▶ **Task goal**
Beginning at the line containing "Where should I", give again every line through the end of the data, unchanged and with both ends included. Drop any pictures.

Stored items
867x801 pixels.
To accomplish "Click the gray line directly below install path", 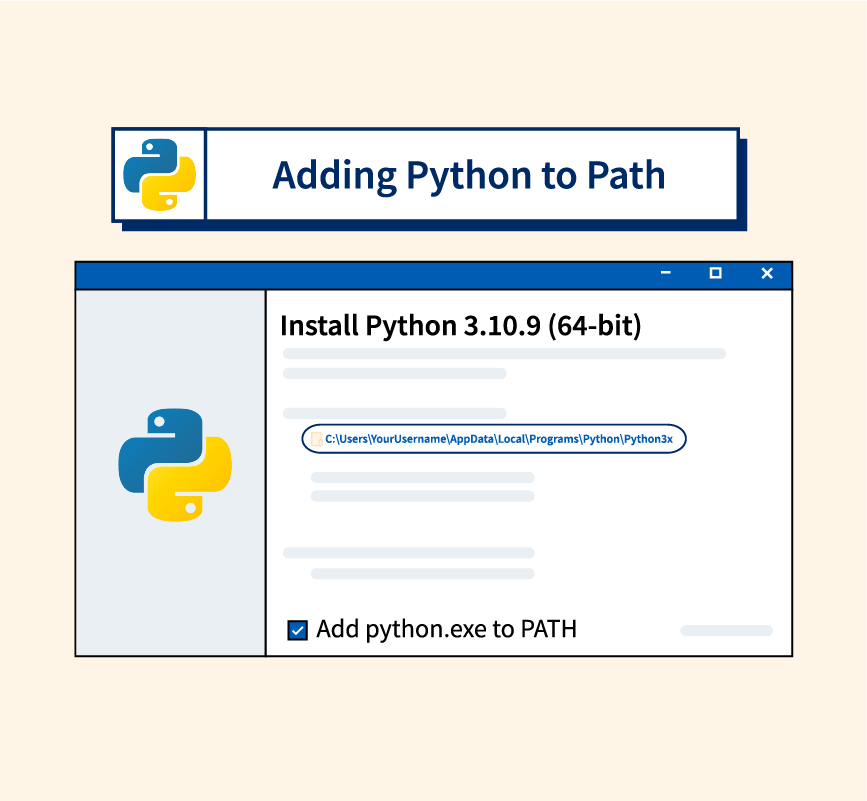I will (422, 478).
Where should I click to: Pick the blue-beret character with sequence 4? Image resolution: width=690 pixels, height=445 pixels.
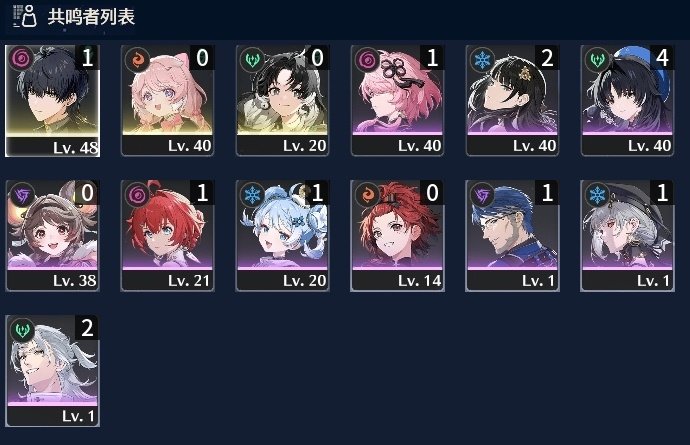[628, 101]
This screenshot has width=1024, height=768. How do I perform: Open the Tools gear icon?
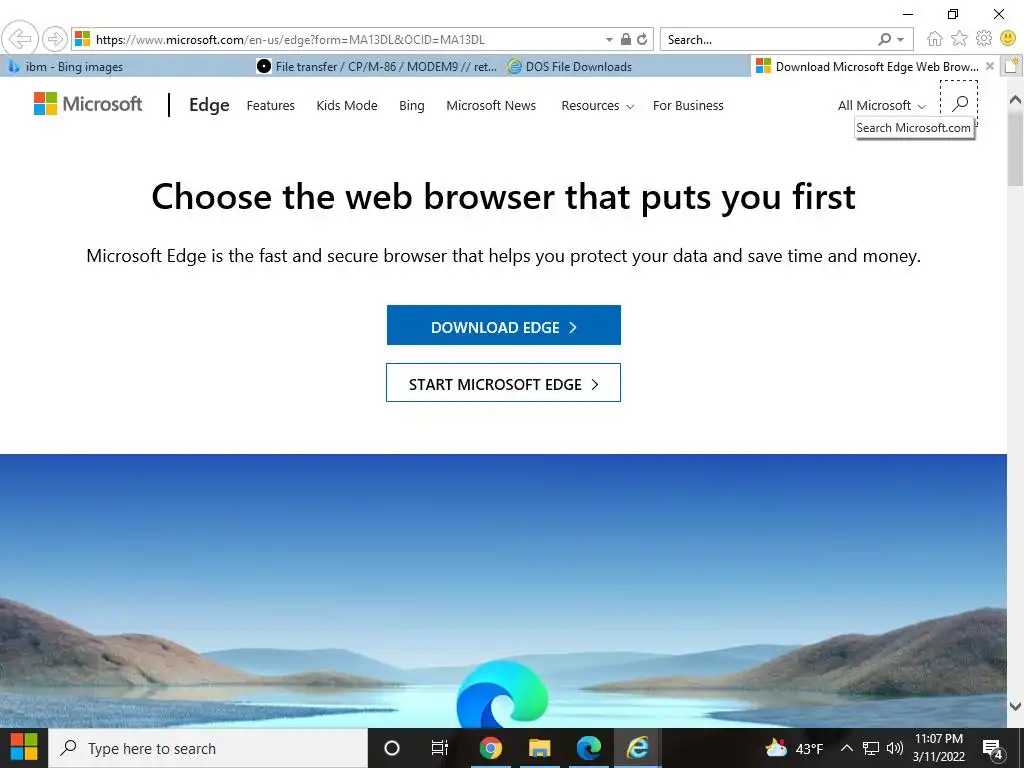tap(984, 39)
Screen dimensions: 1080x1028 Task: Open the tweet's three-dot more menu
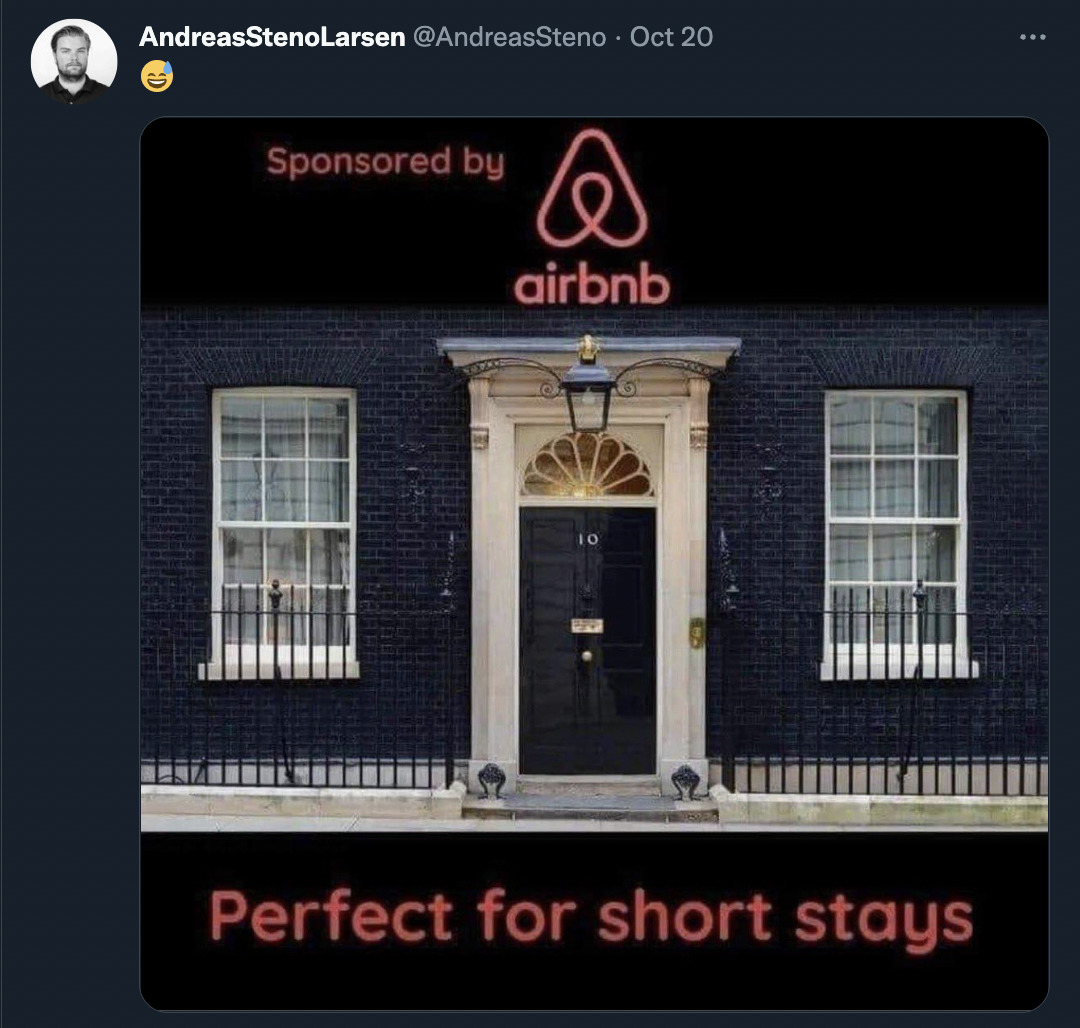(1032, 37)
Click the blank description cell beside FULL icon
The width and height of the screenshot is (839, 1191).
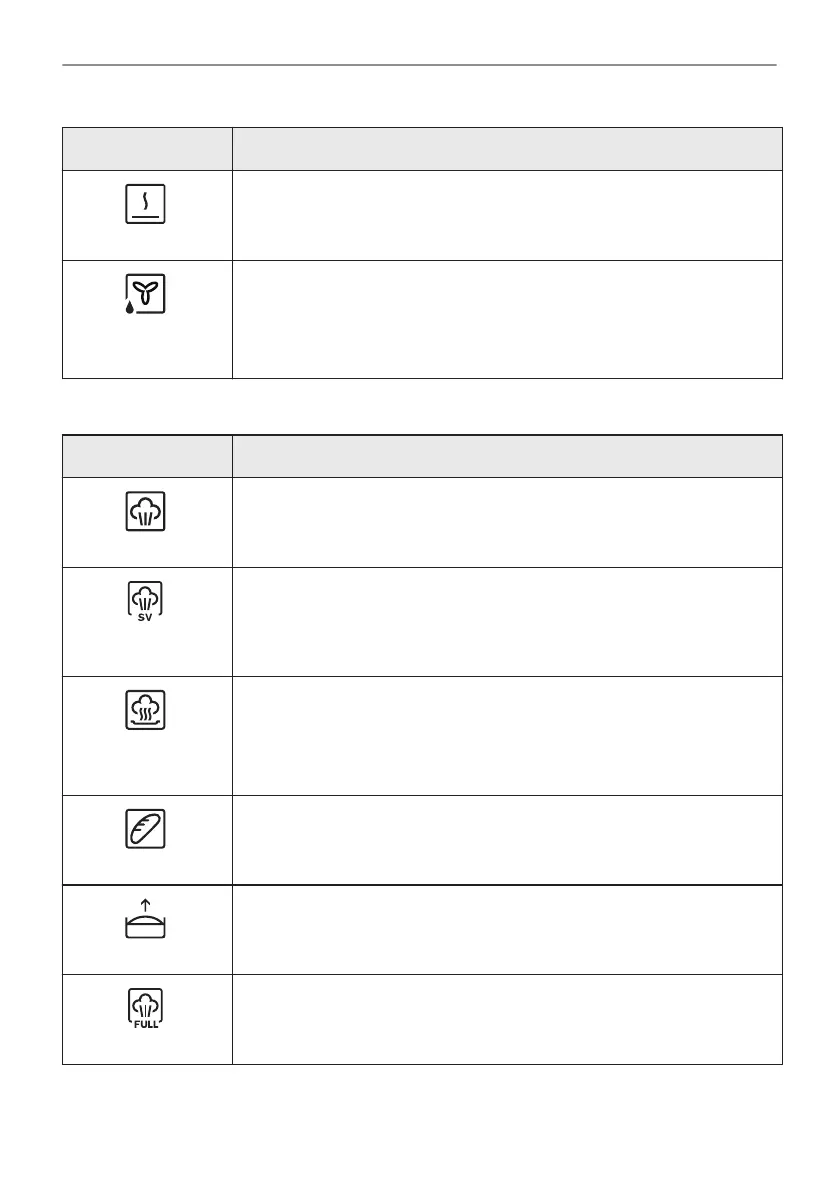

▶ **Task answer**
Where should I click to: Pick the blue-beret character with sequence 4? Image resolution: width=690 pixels, height=445 pixels.
[628, 101]
This screenshot has width=1024, height=768. How do I perform: Open the Tools gear icon?
tap(984, 39)
Screen dimensions: 1080x1028 Task: Open the tweet's three-dot more menu
(1032, 37)
Click the blank description cell beside FULL icon
The width and height of the screenshot is (839, 1191).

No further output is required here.